- _What to work on_:
Could you render the material from the line with "is (750, 1344)." to the line with "Action: pyautogui.click(x=360, y=66)" as a JSON list of strings, one string per line, with blank lines omitted?

- _Records for this exercise_:
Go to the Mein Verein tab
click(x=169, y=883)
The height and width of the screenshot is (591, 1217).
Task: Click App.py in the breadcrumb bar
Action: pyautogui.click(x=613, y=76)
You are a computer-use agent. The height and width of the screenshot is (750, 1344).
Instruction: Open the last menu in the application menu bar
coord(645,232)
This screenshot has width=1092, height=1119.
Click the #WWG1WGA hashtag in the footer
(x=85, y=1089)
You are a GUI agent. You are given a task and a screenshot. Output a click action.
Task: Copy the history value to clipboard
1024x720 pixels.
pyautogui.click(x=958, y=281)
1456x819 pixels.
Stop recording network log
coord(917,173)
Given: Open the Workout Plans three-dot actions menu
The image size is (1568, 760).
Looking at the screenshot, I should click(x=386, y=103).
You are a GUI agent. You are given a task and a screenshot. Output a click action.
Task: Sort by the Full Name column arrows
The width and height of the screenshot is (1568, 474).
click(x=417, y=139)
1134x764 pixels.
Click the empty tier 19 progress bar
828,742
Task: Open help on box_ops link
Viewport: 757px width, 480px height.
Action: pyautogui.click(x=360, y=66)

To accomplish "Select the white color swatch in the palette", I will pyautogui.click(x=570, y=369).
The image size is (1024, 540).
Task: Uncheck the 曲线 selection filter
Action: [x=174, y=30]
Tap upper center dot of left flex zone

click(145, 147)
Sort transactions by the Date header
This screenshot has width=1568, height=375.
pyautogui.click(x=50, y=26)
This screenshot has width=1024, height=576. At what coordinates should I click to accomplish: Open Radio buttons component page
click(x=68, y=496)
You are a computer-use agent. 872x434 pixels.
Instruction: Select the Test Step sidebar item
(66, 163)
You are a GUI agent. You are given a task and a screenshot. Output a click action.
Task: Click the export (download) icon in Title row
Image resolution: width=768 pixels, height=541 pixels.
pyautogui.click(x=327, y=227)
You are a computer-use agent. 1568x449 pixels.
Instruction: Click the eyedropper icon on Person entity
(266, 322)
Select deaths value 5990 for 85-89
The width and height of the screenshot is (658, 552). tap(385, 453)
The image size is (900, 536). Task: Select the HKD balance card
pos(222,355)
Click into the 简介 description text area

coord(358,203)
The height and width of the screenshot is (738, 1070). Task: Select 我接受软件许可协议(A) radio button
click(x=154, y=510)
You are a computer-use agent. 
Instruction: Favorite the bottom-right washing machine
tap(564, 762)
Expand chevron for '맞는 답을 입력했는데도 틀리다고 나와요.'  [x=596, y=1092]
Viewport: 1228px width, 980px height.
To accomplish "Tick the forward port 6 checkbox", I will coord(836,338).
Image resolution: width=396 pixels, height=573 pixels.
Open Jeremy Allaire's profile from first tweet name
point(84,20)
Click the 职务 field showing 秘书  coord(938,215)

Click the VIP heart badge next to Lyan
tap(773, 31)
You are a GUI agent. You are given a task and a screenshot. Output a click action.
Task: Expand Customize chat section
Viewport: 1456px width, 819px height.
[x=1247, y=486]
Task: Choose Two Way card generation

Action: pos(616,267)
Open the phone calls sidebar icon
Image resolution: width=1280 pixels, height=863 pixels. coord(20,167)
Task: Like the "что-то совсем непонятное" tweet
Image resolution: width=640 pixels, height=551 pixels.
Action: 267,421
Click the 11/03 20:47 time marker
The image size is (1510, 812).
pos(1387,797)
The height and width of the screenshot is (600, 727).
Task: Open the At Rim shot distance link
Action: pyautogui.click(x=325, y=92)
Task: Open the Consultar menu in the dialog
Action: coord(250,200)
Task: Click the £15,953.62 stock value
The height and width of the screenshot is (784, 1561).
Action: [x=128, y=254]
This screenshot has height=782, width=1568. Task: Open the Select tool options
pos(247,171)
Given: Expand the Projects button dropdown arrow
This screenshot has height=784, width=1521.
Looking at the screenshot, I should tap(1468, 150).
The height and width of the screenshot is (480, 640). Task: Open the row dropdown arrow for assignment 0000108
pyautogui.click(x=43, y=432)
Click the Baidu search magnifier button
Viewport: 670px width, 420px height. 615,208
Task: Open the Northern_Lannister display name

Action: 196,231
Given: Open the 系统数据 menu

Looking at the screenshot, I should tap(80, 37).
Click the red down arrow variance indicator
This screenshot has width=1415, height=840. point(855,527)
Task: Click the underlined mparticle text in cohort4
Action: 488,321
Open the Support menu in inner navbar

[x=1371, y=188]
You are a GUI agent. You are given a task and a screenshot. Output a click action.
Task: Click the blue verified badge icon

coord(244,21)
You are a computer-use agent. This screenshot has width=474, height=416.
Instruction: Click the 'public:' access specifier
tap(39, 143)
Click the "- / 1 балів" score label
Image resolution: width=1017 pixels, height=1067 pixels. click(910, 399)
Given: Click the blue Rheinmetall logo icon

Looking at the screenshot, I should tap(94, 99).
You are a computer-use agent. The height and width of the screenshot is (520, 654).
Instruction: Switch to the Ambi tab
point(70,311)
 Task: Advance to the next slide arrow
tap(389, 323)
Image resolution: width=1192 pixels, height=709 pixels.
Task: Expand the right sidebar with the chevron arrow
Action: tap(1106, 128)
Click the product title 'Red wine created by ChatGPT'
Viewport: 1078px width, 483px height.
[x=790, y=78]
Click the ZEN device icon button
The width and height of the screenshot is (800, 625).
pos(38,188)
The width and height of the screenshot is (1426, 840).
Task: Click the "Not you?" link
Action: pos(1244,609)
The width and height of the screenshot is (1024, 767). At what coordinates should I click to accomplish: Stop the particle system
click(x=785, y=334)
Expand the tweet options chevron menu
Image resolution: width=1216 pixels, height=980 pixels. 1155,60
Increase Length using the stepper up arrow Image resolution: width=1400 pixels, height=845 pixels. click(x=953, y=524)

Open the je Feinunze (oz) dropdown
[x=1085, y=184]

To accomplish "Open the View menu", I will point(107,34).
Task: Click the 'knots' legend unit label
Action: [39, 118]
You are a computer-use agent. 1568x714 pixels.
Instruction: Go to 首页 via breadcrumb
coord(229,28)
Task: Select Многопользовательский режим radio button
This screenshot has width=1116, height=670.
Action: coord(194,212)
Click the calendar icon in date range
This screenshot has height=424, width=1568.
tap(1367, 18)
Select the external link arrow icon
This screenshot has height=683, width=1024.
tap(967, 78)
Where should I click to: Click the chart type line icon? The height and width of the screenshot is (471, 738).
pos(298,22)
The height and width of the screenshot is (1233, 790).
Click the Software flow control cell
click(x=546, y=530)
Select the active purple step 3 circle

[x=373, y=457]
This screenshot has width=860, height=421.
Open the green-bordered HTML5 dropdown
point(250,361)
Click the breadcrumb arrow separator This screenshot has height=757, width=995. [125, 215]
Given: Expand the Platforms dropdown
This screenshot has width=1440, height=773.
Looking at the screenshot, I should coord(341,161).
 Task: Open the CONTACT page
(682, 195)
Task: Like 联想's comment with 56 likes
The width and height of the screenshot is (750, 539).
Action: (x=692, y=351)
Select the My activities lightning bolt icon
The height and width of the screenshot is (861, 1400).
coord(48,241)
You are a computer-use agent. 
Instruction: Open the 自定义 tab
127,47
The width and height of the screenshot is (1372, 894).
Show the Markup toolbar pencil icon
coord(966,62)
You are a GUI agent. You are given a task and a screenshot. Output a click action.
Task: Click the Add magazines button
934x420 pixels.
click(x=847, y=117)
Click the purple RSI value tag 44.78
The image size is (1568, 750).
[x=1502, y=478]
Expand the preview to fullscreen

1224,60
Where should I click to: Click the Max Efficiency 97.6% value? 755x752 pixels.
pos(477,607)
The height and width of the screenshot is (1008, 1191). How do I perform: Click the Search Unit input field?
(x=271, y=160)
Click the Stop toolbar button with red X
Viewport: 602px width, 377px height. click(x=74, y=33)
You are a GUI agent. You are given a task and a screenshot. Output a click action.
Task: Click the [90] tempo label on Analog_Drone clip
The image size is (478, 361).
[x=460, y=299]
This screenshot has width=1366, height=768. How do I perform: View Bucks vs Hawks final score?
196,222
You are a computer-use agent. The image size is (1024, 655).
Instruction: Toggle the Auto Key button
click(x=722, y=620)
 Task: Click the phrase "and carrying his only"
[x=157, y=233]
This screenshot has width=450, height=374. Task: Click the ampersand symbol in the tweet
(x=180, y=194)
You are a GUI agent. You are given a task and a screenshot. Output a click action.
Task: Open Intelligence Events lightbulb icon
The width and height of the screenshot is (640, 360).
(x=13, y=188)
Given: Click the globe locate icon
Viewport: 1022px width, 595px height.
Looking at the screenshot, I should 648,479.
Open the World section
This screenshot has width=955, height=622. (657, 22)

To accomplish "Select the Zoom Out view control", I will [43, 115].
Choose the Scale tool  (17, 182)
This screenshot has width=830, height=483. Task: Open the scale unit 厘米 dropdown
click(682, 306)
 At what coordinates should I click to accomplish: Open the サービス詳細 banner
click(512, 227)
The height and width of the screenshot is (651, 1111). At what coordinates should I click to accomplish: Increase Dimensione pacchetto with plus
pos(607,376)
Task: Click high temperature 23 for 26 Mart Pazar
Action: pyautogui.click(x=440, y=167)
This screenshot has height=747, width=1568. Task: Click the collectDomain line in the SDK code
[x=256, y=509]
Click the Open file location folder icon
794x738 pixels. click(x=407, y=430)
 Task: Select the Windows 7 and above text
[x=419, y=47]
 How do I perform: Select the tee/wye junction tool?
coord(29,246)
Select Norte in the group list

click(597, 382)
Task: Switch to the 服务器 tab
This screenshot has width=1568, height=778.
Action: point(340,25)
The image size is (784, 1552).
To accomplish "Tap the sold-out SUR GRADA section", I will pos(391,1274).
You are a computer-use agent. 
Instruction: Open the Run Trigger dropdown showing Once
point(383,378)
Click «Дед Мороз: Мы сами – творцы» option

- _Solution to the problem_:
[
  "You are a computer-use agent. The height and width of the screenshot is (750, 1344).",
  "Instruction: Open the last menu in the application menu bar",
  "coord(645,232)",
  "This screenshot has width=1092, height=1119.",
  "Click the #WWG1WGA hashtag in the footer",
  "(x=85, y=1089)",
  "You are a GUI agent. You are given a task and a screenshot. Output a click action.",
  "Task: Copy the history value to clipboard",
  "1024x720 pixels.",
  "pyautogui.click(x=958, y=281)",
  "1456x819 pixels.",
  "Stop recording network log",
  "coord(917,173)",
  "Given: Open the Workout Plans three-dot actions menu",
  "The image size is (1568, 760).",
  "Looking at the screenshot, I should click(x=386, y=103).",
  "You are a GUI agent. You are given a task and a screenshot. Output a click action.",
  "Task: Sort by the Full Name column arrows",
  "The width and height of the screenshot is (1568, 474).",
  "click(x=417, y=139)",
  "1134x764 pixels.",
  "Click the empty tier 19 progress bar",
  "828,742",
  "Task: Open help on box_ops link",
  "Viewport: 757px width, 480px height.",
  "Action: pyautogui.click(x=360, y=66)"
]